Client-server interface

Clients communicate with server over action/Speak.action.

# goal
string  sender_node   # sender node name 
string  text          # text to read
string  voice          # voice to speak with
uint8    priority     # priority of text
---
# result
uint8 success         # result of reading text (not used in current version) 
---
# feedback
string message        # feedback of operation (not used in current version)

Goal section is filled in user node which sends data.

  • text contains text to be spoken *);
  • voice voice to speak with. If not set, the default voice is used;
  • priority is a number [1,5]. For convenience these values are associated with constants in msg/Priority.msg. Prioritization rules are explaned in Messages priorities section. Default value: Priority.TEXT;
  • sender_node contains node names data came from. This value is filled manually. It shouldn't be empty if you use whitelist/blacklist. By default it is empty.

AIM 1: Do these statements agree with the Speak.action description? Answer yes or no for each, quoting the words of the description that decide it: (a) The success field of the result is used in the current version. (b) If voice is not set, the default voice is used. (c) The sender_node value is filled automatically.
AIM 2: According to the Speak.action description, what is the default value of priority?
AIM 3: Extend the Speak.action description past its final line.

GIVEN RECORDS:
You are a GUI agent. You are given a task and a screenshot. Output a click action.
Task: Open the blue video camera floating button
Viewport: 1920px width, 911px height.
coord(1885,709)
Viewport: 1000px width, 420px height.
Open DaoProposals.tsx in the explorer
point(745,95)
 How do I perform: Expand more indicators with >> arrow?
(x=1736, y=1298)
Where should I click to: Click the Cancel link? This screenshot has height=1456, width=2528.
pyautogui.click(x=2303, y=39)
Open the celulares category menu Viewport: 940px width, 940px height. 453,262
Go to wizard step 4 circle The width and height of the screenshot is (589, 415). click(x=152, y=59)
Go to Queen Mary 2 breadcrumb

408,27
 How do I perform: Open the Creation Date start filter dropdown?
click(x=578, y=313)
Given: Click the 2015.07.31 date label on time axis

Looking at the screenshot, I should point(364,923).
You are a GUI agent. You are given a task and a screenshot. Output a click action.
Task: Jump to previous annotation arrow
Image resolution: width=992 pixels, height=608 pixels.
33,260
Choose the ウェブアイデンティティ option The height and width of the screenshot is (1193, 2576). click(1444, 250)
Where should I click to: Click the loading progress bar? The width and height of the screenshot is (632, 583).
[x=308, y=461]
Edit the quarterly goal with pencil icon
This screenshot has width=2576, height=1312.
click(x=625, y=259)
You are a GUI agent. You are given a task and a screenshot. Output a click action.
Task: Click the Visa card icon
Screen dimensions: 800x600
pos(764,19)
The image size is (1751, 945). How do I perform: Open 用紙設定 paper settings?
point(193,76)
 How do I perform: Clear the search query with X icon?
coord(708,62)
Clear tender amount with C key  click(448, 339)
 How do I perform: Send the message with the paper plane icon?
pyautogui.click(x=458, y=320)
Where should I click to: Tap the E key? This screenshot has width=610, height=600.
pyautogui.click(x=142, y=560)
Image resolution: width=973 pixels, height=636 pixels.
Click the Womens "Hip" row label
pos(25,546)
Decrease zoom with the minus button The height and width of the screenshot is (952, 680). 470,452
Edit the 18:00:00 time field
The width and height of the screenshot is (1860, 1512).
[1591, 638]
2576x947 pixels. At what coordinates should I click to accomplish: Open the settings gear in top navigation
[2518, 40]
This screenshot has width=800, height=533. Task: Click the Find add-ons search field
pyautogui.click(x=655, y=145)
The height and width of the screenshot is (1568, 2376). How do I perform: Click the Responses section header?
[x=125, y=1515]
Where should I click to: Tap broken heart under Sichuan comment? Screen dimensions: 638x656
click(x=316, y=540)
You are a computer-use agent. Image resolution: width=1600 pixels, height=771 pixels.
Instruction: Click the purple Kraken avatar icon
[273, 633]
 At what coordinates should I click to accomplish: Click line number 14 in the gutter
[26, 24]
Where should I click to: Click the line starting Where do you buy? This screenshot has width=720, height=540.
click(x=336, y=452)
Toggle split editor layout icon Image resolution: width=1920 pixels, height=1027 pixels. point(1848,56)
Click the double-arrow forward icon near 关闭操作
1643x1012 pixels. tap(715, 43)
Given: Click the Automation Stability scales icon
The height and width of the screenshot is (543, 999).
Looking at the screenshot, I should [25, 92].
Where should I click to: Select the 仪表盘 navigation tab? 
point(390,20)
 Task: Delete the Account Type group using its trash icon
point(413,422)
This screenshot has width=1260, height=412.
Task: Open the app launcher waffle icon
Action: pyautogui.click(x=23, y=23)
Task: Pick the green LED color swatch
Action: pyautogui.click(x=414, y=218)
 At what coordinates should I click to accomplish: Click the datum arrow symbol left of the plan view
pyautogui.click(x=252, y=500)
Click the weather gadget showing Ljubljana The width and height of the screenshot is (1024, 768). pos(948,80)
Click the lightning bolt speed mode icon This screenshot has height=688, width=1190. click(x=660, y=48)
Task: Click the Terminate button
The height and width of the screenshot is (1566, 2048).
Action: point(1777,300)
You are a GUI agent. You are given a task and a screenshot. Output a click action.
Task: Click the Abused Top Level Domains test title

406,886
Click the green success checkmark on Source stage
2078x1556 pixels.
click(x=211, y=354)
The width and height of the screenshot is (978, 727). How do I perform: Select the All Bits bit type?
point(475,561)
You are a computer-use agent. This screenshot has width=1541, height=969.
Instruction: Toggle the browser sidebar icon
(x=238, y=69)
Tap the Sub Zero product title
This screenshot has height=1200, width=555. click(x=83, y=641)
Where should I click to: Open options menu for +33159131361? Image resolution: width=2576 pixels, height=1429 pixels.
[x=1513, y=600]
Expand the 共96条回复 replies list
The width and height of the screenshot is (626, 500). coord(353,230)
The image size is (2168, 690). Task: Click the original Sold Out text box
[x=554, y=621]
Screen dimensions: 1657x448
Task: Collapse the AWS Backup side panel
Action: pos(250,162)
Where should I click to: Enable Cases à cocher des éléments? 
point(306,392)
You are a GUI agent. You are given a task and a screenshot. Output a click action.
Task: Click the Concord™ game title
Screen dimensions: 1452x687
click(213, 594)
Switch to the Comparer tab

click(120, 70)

WRITTEN RESPONSE 1:
(a) No: "uint8 success         # result of reading text (not used in current version)"
(b) Yes: "If not set, the default voice is used"
(c) No: "This value is filled manually."

WRITTEN RESPONSE 2: Priority.TEXT

WRITTEN RESPONSE 3:
*) - values are required

Messages priorities

In real systems there's a change messages on sound server come from many nodes.

common_schema

To organize queue of messages priorities might be used. In speech dispatcher, there're 5 types of priorities, which are repeated in msg/Priority.msg.

Priority Value
IMPORTANT 1
MESSAGE 2
TEXT 3
NOTIFICATION 4
PROGRESS 5

In Priorty.msg values MIN=0 and MAX=6 are added for convenience in defining values scope limits.

Read more about priorites in spd documentation / communication protocol (SSIP) description.

On image below there's an infographic of how different priorities work: spd_prioiries

First of all, there is a queue Q of texts and a current reading text (CRT). Queue consists of fields, all of which have priorities. There might be many texts of IMPORTANT and MESSAGE type (they form subqueues in Q), but there's only one text of each TEXT and PROGRESS type and none of NOTIFICATION.

Three operations with new messages in Q take place: cancelation, append and replace. New IMPORTANT and MESSAGE are appended at the end of subqueue, meanwhile other types replace stored values.

At any moment both Q and CRT might be:

  • filled/partially filled with text (colored boxes) - there're texts in Q that must be read / there's a text that is being read now;
  • empty (white boxes) - there's nothing to read and nothing is reading.

In following cases "text" means text value of income message.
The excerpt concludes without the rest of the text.